Given records →
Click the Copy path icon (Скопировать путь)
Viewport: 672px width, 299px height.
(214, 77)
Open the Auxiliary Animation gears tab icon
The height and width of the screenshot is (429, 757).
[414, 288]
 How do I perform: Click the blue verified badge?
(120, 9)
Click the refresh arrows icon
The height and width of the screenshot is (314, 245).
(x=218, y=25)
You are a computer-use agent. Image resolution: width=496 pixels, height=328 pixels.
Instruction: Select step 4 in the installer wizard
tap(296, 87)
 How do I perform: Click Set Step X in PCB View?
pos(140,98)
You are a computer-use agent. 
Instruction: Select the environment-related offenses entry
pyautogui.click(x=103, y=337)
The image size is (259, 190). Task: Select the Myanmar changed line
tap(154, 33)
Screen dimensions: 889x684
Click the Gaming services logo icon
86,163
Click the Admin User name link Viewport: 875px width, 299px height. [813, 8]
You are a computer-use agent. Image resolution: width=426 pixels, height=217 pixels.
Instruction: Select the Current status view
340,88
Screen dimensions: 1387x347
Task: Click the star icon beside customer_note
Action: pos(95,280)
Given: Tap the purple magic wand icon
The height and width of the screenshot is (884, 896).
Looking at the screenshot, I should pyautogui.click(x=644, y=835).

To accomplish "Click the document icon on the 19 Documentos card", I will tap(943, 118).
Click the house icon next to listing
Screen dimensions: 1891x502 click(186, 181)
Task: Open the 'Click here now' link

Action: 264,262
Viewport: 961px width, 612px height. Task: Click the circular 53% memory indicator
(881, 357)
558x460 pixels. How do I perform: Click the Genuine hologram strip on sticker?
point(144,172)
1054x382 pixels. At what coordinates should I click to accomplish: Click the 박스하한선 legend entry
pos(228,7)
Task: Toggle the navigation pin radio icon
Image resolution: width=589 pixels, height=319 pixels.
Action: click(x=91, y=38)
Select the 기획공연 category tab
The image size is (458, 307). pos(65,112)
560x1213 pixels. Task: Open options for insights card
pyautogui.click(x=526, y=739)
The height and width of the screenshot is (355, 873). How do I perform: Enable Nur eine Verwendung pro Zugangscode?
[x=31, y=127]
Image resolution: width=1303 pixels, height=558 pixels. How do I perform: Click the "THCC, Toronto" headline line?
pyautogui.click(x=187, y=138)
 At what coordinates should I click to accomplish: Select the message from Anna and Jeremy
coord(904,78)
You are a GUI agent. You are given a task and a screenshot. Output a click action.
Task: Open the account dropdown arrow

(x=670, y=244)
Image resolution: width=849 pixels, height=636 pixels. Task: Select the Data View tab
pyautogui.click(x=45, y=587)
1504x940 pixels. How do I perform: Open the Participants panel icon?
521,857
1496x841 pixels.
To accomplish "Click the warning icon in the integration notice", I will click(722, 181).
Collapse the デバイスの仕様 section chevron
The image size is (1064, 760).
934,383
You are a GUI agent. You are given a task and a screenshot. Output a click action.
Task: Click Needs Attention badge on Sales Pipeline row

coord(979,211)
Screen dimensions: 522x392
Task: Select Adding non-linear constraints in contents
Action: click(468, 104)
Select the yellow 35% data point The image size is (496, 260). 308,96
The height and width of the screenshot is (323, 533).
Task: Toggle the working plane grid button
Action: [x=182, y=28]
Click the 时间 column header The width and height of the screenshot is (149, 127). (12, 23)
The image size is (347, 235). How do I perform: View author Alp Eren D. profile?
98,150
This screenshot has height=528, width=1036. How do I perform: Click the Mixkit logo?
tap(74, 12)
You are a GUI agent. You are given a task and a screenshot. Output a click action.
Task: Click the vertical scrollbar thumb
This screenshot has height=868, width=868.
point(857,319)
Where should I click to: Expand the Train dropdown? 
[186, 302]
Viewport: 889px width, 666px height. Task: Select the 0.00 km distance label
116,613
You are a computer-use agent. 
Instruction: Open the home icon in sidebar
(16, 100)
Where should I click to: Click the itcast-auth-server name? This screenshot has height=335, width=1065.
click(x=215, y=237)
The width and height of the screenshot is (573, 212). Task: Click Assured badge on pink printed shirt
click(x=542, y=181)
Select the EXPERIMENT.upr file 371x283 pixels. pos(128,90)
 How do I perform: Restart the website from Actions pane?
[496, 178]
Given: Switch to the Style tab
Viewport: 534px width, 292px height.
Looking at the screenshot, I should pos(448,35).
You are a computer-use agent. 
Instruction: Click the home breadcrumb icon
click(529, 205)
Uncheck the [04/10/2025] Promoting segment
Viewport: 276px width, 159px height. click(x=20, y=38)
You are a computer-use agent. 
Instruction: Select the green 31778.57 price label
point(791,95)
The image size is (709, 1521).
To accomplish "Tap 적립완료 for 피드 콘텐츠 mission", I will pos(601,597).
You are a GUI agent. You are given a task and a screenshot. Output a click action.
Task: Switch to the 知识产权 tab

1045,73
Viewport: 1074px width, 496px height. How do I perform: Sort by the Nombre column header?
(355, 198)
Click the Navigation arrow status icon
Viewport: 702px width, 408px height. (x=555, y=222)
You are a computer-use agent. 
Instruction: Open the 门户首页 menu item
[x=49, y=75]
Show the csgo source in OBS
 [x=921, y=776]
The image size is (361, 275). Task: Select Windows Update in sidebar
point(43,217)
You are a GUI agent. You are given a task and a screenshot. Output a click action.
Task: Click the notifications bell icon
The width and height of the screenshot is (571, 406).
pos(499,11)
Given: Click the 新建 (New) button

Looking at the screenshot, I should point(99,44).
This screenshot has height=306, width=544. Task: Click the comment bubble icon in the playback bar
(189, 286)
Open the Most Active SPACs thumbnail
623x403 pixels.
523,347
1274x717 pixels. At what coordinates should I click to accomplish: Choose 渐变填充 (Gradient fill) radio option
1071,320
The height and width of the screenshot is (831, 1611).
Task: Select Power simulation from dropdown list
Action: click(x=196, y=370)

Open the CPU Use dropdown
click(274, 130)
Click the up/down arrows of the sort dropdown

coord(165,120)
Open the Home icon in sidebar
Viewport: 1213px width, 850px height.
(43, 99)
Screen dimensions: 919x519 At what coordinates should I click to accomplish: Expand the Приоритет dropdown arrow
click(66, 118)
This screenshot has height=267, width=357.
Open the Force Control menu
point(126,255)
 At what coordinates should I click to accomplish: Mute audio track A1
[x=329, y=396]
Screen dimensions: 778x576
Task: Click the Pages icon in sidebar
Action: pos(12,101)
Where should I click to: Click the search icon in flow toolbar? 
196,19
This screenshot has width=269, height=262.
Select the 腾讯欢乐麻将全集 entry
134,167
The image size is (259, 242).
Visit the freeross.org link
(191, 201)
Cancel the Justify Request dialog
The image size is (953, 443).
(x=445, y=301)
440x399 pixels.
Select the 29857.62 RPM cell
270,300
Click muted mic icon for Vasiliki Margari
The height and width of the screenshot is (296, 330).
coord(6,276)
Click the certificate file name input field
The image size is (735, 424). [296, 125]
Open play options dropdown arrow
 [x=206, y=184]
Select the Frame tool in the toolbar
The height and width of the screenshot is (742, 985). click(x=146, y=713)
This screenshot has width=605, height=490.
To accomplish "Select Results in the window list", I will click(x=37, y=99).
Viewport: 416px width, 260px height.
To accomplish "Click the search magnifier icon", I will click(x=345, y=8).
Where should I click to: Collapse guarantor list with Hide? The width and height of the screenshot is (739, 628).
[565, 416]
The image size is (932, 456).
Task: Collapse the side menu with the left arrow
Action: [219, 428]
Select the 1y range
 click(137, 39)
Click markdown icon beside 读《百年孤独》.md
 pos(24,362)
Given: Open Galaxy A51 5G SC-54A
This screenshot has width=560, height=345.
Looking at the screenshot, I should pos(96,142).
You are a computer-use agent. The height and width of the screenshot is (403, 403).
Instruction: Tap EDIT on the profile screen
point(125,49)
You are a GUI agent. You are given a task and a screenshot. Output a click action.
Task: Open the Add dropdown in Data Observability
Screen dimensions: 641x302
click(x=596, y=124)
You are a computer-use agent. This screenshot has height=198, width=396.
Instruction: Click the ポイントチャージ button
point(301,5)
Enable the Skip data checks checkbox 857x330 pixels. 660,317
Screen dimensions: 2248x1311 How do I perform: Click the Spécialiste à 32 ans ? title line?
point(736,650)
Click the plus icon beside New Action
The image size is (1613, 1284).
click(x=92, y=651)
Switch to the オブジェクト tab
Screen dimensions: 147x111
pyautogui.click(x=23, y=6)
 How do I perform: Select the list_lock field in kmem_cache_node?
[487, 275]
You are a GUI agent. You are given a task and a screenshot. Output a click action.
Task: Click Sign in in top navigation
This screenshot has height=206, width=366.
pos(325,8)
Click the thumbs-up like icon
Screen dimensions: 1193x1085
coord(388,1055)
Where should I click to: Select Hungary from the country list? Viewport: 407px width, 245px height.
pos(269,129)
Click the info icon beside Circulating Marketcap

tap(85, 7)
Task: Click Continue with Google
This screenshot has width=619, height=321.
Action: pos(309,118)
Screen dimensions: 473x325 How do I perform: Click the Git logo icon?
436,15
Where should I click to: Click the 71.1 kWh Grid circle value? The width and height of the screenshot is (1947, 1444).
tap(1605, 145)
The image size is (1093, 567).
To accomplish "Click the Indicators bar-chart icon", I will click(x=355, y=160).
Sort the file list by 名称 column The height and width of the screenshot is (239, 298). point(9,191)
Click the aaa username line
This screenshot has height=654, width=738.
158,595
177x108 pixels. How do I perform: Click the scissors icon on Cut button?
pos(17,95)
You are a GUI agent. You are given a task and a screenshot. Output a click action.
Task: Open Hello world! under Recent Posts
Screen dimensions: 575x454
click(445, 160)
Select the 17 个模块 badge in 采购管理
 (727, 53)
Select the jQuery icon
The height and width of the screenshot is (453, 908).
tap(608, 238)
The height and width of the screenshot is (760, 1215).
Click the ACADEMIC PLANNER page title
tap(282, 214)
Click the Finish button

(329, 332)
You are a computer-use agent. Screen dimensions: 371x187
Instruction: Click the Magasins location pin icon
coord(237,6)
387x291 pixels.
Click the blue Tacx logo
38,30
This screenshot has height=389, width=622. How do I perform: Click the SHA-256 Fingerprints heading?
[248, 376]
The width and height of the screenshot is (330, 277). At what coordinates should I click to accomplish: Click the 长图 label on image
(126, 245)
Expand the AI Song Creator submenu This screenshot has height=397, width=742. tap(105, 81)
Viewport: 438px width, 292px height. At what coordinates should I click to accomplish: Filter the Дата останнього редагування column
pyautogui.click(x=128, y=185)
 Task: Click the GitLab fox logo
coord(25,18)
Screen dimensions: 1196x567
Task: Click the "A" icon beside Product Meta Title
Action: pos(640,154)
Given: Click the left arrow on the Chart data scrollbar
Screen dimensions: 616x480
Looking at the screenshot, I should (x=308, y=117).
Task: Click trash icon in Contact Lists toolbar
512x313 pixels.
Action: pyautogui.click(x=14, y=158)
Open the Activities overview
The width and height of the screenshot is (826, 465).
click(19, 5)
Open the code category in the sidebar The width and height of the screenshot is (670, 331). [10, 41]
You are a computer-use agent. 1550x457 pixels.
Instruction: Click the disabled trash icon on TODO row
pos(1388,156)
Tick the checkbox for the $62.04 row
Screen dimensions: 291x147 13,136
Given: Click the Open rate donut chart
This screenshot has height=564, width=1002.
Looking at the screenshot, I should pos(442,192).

What this task involves → Rewrite the lines from the line with "Enable the Skip" to the line with "pos(269,129)", changing "Hungary" to "Poland" and leaving everything else as it is.

Exercise output →
Enable the Skip data checks checkbox 857x330 pixels. 660,317
Screen dimensions: 2248x1311 How do I perform: Click the Spécialiste à 32 ans ? title line?
point(736,650)
Click the plus icon beside New Action
The image size is (1613, 1284).
click(x=92, y=651)
Switch to the オブジェクト tab
Screen dimensions: 147x111
pyautogui.click(x=23, y=6)
 How do I perform: Select the list_lock field in kmem_cache_node?
[487, 275]
You are a GUI agent. You are given a task and a screenshot. Output a click action.
Task: Click Sign in in top navigation
This screenshot has height=206, width=366.
pos(325,8)
Click the thumbs-up like icon
Screen dimensions: 1193x1085
coord(388,1055)
Where should I click to: Select Poland from the country list? Viewport: 407px width, 245px height.
pos(269,129)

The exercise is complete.